_Work required_. From the first line to the last, transcribe the material exactly.
--- START ---
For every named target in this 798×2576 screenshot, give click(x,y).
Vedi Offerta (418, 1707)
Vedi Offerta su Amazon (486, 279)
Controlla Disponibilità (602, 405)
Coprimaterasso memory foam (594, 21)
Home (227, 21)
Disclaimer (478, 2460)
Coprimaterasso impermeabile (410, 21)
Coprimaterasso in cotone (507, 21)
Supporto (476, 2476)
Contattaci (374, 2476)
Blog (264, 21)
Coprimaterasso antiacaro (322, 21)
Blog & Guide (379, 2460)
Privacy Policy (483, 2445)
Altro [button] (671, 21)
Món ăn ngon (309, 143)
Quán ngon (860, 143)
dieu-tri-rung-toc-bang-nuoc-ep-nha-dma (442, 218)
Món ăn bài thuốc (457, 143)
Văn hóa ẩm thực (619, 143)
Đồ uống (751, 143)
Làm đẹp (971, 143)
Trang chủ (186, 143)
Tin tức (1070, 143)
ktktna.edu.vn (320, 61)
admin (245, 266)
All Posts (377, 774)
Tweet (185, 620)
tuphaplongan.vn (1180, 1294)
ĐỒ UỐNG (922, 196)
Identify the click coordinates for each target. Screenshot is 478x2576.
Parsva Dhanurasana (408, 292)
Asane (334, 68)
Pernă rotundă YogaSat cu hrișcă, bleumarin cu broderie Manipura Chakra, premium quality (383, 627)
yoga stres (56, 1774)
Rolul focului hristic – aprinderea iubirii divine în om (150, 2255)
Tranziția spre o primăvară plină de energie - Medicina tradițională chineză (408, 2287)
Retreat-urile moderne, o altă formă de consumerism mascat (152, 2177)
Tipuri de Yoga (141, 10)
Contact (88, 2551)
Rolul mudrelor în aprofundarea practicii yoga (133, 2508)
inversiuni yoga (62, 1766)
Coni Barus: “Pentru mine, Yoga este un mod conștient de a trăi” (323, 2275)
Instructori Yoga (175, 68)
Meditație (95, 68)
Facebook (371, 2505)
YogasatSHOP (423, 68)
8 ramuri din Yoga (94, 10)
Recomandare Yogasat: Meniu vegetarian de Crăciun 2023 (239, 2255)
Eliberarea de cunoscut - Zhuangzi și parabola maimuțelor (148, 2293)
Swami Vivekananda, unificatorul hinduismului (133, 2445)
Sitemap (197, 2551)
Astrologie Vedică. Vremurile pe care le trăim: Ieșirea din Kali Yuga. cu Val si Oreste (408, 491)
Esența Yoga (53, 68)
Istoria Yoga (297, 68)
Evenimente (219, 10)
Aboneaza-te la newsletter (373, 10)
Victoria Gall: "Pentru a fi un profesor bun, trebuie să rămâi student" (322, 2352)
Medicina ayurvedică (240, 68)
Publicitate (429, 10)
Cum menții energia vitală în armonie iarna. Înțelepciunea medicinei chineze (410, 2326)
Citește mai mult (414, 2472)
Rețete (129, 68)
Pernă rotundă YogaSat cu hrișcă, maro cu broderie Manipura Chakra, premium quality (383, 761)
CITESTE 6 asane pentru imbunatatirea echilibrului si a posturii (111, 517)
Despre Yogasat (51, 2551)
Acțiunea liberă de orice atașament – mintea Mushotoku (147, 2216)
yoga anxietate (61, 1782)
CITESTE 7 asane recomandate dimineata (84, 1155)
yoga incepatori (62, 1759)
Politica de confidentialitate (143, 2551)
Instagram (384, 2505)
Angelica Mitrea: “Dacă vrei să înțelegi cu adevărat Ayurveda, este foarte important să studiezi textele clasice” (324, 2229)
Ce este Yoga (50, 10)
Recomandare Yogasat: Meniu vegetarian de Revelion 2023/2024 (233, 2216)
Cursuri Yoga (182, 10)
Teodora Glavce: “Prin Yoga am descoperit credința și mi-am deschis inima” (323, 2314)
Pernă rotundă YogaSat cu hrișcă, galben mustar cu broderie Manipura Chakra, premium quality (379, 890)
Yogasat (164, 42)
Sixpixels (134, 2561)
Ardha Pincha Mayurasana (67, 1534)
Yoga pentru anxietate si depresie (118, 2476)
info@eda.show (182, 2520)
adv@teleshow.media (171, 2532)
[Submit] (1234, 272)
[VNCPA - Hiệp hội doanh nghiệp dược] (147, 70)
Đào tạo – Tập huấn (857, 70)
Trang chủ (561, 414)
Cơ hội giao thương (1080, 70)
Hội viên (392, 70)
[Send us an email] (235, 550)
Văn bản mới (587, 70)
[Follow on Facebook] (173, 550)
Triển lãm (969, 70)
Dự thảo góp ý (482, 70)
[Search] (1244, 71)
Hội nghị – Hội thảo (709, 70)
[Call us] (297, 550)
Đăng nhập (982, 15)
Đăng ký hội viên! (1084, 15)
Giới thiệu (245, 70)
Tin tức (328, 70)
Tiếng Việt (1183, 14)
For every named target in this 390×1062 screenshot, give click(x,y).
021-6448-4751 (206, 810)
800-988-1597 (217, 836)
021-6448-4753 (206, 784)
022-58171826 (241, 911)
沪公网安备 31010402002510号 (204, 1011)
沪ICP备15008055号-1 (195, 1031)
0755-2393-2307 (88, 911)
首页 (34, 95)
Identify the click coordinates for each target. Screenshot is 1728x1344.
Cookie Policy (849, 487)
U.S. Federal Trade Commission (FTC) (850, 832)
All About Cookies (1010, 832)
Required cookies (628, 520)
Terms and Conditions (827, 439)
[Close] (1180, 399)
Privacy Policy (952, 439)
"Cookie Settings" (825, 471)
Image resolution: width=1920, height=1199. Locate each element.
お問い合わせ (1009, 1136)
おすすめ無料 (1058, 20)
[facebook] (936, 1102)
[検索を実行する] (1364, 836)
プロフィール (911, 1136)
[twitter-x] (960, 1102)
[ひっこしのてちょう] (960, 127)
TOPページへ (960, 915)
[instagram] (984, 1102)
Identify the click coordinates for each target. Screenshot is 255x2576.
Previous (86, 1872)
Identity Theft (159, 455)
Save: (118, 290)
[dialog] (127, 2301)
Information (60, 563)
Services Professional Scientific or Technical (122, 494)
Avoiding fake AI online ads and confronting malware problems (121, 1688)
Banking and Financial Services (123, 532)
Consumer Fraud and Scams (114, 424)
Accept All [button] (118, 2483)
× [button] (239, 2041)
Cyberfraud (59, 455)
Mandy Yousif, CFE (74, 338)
--- END ---
_Response to the exercise_.
For every named target in this 798×2576 screenshot, give click(x,y).
Vedi Offerta (418, 1707)
Vedi Offerta su Amazon (486, 279)
Controlla Disponibilità (602, 405)
Coprimaterasso memory foam (594, 21)
Home (227, 21)
Disclaimer (478, 2460)
Coprimaterasso impermeabile (410, 21)
Coprimaterasso in cotone (507, 21)
Supporto (476, 2476)
Contattaci (374, 2476)
Blog (264, 21)
Coprimaterasso antiacaro (322, 21)
Blog & Guide (379, 2460)
Privacy Policy (483, 2445)
Altro [button] (671, 21)
Món ăn ngon (309, 143)
Quán ngon (860, 143)
dieu-tri-rung-toc-bang-nuoc-ep-nha-dma (442, 218)
Món ăn bài thuốc (457, 143)
Văn hóa ẩm thực (619, 143)
Đồ uống (751, 143)
Làm đẹp (971, 143)
Trang chủ (186, 143)
Tin tức (1070, 143)
ktktna.edu.vn (320, 61)
admin (245, 266)
All Posts (377, 774)
Tweet (185, 620)
tuphaplongan.vn (1180, 1294)
ĐỒ UỐNG (922, 196)
Identify the click coordinates for each target. Screenshot is 478x2576.
Parsva Dhanurasana (408, 292)
Asane (334, 68)
Pernă rotundă YogaSat cu hrișcă, bleumarin cu broderie Manipura Chakra, premium quality (383, 627)
yoga stres (56, 1774)
Rolul focului hristic – aprinderea iubirii divine în om (150, 2255)
Tranziția spre o primăvară plină de energie - Medicina tradițională chineză (408, 2287)
Retreat-urile moderne, o altă formă de consumerism mascat (152, 2177)
Tipuri de Yoga (141, 10)
Contact (88, 2551)
Rolul mudrelor în aprofundarea practicii yoga (133, 2508)
inversiuni yoga (62, 1766)
Coni Barus: “Pentru mine, Yoga este un mod conștient de a trăi” (323, 2275)
Instructori Yoga (175, 68)
Meditație (95, 68)
Facebook (371, 2505)
YogasatSHOP (423, 68)
8 ramuri din Yoga (94, 10)
Recomandare Yogasat: Meniu vegetarian de Crăciun 2023 (239, 2255)
Eliberarea de cunoscut - Zhuangzi și parabola maimuțelor (148, 2293)
Swami Vivekananda, unificatorul hinduismului (133, 2445)
Sitemap (197, 2551)
Astrologie Vedică. Vremurile pe care le trăim: Ieșirea din Kali Yuga. cu Val si Oreste (408, 491)
Esența Yoga (53, 68)
Istoria Yoga (297, 68)
Evenimente (219, 10)
Aboneaza-te la newsletter (373, 10)
Victoria Gall: "Pentru a fi un profesor bun, trebuie să rămâi student" (322, 2352)
Medicina ayurvedică (240, 68)
Publicitate (429, 10)
Cum menții energia vitală în armonie iarna. Înțelepciunea medicinei chineze (410, 2326)
Citește mai mult (414, 2472)
Rețete (129, 68)
Pernă rotundă YogaSat cu hrișcă, maro cu broderie Manipura Chakra, premium quality (383, 761)
CITESTE 6 asane pentru imbunatatirea echilibrului si a posturii (111, 517)
Despre Yogasat (51, 2551)
Acțiunea liberă de orice atașament – mintea Mushotoku (147, 2216)
yoga anxietate (61, 1782)
CITESTE 7 asane recomandate dimineata (84, 1155)
yoga incepatori (62, 1759)
Politica de confidentialitate (143, 2551)
Instagram (384, 2505)
Angelica Mitrea: “Dacă vrei să înțelegi cu adevărat Ayurveda, este foarte important să studiezi textele clasice” (324, 2229)
Ce este Yoga (50, 10)
Recomandare Yogasat: Meniu vegetarian de Revelion 2023/2024 (233, 2216)
Cursuri Yoga (182, 10)
Teodora Glavce: “Prin Yoga am descoperit credința și mi-am deschis inima” (323, 2314)
Pernă rotundă YogaSat cu hrișcă, galben mustar cu broderie Manipura Chakra, premium quality (379, 890)
Yogasat (164, 42)
Sixpixels (134, 2561)
Ardha Pincha Mayurasana (67, 1534)
Yoga pentru anxietate si depresie (118, 2476)
info@eda.show (182, 2520)
adv@teleshow.media (171, 2532)
[Submit] (1234, 272)
[VNCPA - Hiệp hội doanh nghiệp dược] (147, 70)
Đào tạo – Tập huấn (857, 70)
Trang chủ (561, 414)
Cơ hội giao thương (1080, 70)
Hội viên (392, 70)
[Send us an email] (235, 550)
Văn bản mới (587, 70)
[Follow on Facebook] (173, 550)
Triển lãm (969, 70)
Dự thảo góp ý (482, 70)
[Search] (1244, 71)
Hội nghị – Hội thảo (709, 70)
[Call us] (297, 550)
Đăng nhập (982, 15)
Đăng ký hội viên! (1084, 15)
Giới thiệu (245, 70)
Tin tức (328, 70)
Tiếng Việt (1183, 14)
For every named target in this 390×1062 screenshot, give click(x,y).
021-6448-4751 (206, 810)
800-988-1597 (217, 836)
021-6448-4753 (206, 784)
022-58171826 (241, 911)
沪公网安备 31010402002510号 (204, 1011)
沪ICP备15008055号-1 (195, 1031)
0755-2393-2307 (88, 911)
首页 (34, 95)
Identify the click coordinates for each target. Screenshot is 1728x1344.
Cookie Policy (849, 487)
U.S. Federal Trade Commission (FTC) (850, 832)
All About Cookies (1010, 832)
Required cookies (628, 520)
Terms and Conditions (827, 439)
[Close] (1180, 399)
Privacy Policy (952, 439)
"Cookie Settings" (825, 471)
Image resolution: width=1920, height=1199. Locate each element.
お問い合わせ (1009, 1136)
おすすめ無料 (1058, 20)
[facebook] (936, 1102)
[検索を実行する] (1364, 836)
プロフィール (911, 1136)
[twitter-x] (960, 1102)
[ひっこしのてちょう] (960, 127)
TOPページへ (960, 915)
[instagram] (984, 1102)
Identify the click coordinates for each target. Screenshot is 255x2576.
Previous (86, 1872)
Identity Theft (159, 455)
Save: (118, 290)
[dialog] (127, 2301)
Information (60, 563)
Services Professional Scientific or Technical (122, 494)
Avoiding fake AI online ads and confronting malware problems (121, 1688)
Banking and Financial Services (123, 532)
Consumer Fraud and Scams (114, 424)
Accept All [button] (118, 2483)
× [button] (239, 2041)
Cyberfraud (59, 455)
Mandy Yousif, CFE (74, 338)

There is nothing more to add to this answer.